Extrait du texte =>

Voilà quelques règles de la division et de la définition ; mais, quoiqu’il n’y ait rien de plus important dans les sciences que de bien diviser et de bien définir, il n’est pas nécessaire d’en rien dire ici davantage, parce que cela dépend beaucoup plus de la connaissance de la matière que l’on traite que des règles de la logique.


CHAPITRE XVII

De la conversion des propositions, où l’on explique plus à fond la nature de l’affirmation et de la négation, dont cette conversion dépend, et premièrement de la nature de l’affirmation.


(Les chapitres suivants sont un peu difficiles à comprendre, et ne sont nécessaires que pour la spéculation. C’est pourquoi ceux qui ne voudront pas se fatiguer l’esprit à des choses peu utiles pour la pratique, peuvent les passer.)

J’ai réservé jusqu’ici à parler de la conversion des propositions, parce que de là dépendent les fondements de toute l’argumentation dont nous devons traiter dans la partie suivante ; et ainsi il a été bon que cette matière ne fût pas éloignée de ce que nous avons à dire du raisonnement, quoique, pour bien la traiter, il faille reprendre quelque chose de ce que nous avons dit de l’affirmation ou de la négation, et expliquer à fond la nature de l’une et de l’autre.

Il est certain que nous ne saurions exprimer une proposition aux autres que nous ne nous servions de deux idées : l’une pour le sujet et l’autre pour l’attribut, et d’un autre mot qui marque l’union que notre esprit y conçoit.

Cette union ne peut mieux s’exprimer que par les paroles mêmes dont on se sert pour affirmer, en disant qu’une chose est une autre chose.

Et de là il est clair que la nature de l’affirmation est d’unir et d’identifier, pour le dire ainsi, le sujet avec l’attribut, puisque c’est ce qui est signifié par le mot est.

Et il s’ensuit aussi qu’il est de la nature de l’affirmation de mettre l’attribut dans tout ce qui est exprimé dans le sujet, selon l’étendue qu’il a dans la proposition : comme quand je dis que tout homme est animal, je veux dire et je signifie que tout ce qui est homme est aussi animal ; et ainsi je conçois l’animal dans tous les hommes.

Que si je dis seulement quelque homme est juste, je ne mets pas juste dans tous les hommes, mais seulement dans quelque homme.

Mais il faut pareillement considérer ici ce que nous avons déjà dit, qu’il faut distinguer dans les idées la compréhension de l’extension, et que la compréhension marque les attributs contenus dans une idée, et l’extension, les sujets qui contiennent cette idée.

Entrées de données:
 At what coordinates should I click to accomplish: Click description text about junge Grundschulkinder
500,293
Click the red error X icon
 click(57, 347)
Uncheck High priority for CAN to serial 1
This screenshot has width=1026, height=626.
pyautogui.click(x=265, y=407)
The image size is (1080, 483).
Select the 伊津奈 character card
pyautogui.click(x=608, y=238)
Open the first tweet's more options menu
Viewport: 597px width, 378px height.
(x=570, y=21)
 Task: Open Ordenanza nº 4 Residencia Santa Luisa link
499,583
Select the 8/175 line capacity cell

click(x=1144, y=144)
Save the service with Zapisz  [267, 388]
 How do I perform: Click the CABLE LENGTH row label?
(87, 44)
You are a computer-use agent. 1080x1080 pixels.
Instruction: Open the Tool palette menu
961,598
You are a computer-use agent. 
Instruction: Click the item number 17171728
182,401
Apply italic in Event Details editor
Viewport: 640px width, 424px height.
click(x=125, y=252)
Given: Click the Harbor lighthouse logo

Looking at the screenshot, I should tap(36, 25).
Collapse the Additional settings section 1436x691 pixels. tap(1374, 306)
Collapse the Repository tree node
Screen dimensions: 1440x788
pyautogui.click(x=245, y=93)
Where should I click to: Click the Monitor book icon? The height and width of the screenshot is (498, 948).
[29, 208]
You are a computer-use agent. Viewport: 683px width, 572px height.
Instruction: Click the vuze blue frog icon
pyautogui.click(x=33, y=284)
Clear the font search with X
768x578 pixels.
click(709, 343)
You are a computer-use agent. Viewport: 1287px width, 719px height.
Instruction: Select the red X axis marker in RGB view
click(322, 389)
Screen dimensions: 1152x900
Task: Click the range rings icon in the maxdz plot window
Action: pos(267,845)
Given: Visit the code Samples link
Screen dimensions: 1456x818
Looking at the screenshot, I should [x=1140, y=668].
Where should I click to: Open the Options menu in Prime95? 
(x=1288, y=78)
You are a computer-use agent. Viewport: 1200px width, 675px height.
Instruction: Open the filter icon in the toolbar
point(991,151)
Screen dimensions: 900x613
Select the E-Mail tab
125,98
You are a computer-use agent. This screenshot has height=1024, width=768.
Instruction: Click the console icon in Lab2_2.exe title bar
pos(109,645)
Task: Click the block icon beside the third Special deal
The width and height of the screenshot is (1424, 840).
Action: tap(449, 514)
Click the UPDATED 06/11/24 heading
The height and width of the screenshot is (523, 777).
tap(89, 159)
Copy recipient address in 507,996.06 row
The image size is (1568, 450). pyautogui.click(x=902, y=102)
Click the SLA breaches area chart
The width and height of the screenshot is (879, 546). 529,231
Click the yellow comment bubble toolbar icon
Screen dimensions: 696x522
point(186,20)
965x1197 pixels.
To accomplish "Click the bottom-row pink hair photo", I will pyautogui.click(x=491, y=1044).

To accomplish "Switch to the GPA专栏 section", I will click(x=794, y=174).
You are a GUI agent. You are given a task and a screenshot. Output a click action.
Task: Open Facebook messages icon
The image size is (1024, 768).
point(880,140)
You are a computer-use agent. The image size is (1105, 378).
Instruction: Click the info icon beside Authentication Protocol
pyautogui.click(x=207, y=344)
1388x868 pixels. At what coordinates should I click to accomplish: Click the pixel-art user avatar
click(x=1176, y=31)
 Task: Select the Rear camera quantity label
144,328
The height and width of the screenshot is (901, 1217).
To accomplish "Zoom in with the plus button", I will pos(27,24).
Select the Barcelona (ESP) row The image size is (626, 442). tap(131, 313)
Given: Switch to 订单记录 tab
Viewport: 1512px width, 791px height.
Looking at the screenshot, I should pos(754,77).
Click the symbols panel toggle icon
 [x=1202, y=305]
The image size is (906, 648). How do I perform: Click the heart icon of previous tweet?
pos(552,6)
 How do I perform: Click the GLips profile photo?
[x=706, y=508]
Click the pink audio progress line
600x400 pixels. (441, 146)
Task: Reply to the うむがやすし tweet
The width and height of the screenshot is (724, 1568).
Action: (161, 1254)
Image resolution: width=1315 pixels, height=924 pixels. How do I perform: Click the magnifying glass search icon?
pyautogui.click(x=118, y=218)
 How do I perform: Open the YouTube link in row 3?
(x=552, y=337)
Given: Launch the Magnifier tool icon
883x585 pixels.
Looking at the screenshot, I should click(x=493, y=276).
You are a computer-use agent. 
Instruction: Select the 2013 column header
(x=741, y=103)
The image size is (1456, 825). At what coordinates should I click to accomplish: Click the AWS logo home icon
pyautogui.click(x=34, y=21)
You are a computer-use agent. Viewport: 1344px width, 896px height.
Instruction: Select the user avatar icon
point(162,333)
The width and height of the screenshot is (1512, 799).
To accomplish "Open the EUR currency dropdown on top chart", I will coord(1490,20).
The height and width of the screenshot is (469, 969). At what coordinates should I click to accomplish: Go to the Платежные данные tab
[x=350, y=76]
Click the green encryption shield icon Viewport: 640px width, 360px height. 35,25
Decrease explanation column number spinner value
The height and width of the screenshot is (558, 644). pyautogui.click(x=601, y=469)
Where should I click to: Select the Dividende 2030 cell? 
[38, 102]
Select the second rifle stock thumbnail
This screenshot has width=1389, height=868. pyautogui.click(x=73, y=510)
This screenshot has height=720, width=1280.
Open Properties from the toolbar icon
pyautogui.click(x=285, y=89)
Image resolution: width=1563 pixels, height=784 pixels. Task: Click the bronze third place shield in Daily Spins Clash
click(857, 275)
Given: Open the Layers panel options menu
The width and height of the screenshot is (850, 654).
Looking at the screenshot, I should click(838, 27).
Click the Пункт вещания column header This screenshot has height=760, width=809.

Vos tâches =>
1) D'après le texte sur la conversion des propositions, que marque la compréhension d'une idée ?
2) Prolongez le texte sur la conversion des propositions au-delà de sa dernière phrase.

Réponses =>
1) La compréhension marque les attributs contenus dans une idée.

2)
Car il s’ensuit de là qu’une idée est toujours affirmée selon sa compréhension, parce qu’en lui ôtant quelqu’un de ses attributs essentiels, on la détruit et on l’anéantit entièrement, et ce n’est plus la même idée ; et, par conséquent, quand elle est affirmée, elle l’est toujours selon tout ce qu’elle comprend en soi. Ainsi, quand je dis qu’un rectangle est un parallélogramme, j’affirme du rectangle tout ce qui est compris dans l’idée du parallélogramme ; car s’il y avait quelque partie de cette idée qui ne convînt pas au rectangle, il s’ensuivrait que l’idée entière ne lui conviendrait pas, mais seulement une partie de cette idée : et ainsi le mot de parallélogramme, qui signifie l’idée totale, devrait être nié et non affirmé du rectangle. On verra que c’est le principe de tous les arguments affirmatifs.

Et il s’ensuit, au contraire, que l’idée de l’attribut n’est pas prise selon toute extension, à moins que son extension ne fût plus grande que celle du sujet.

Car si je dis que tous les impudiques seront damnés, je ne dis pas qu’ils seront eux seuls damnés, mais qu’ils seront du nombre des damnés.

Ainsi, l’affirmation mettant l’idée de l’attribut dans le sujet, c’est proprement le sujet qui détermine l’extension de l’attribut dans la proposition affirmative, et l’identité qu’elle marque regarde l’attribut comme resserré dans une étendue égale à celle du sujet, et non pas dans toute sa généralité, s’il en a une plus grande que le sujet : car il est vrai que les lions sont tous animaux, c’est-à-dire que chacun des lions enferme l’idée d’animal ; mais il n’est pas vrai qu’ils soient tous les animaux.

J’ai dit que l’attribut n’est pas pris dans toute sa généralité, s’il en a une plus grande que le sujet ; car n’étant restreint que par le sujet, si le sujet est aussi général que cet attribut, il est clair qu’alors l’attribut demeurera dans toute sa généralité, puisqu’il en aura autant que le sujet, et que nous supposons que par sa nature il n’en peut avoir davantage.

De là on peut recueillir ces quatre axiomes indubitables :

Axiome I. L’attribut est mis dans le sujet par la proposition affirmative, selon toute l’extension que le sujet a dans la proposition ; c’est-à-dire que si le sujet est universel, l’attribut est conçu dans toute l’extension du sujet ; et si le sujet est particulier, l’attribut n’est conçu que dans une partie de l’extension du sujet. Il y en a des exemples ci-dessus.

Axiome II. L’attribut d’une proposition affirmative est affirmé selon toute sa compréhension, c’est-à-dire selon tous ses attributs. La preuve en est ci-dessus.

Axiome III. L’attribut d’une proposition affirmative n’est point affirmé selon toute son extension, si elle est de soi-même plus grande que celle du sujet. La preuve en est ci-dessus.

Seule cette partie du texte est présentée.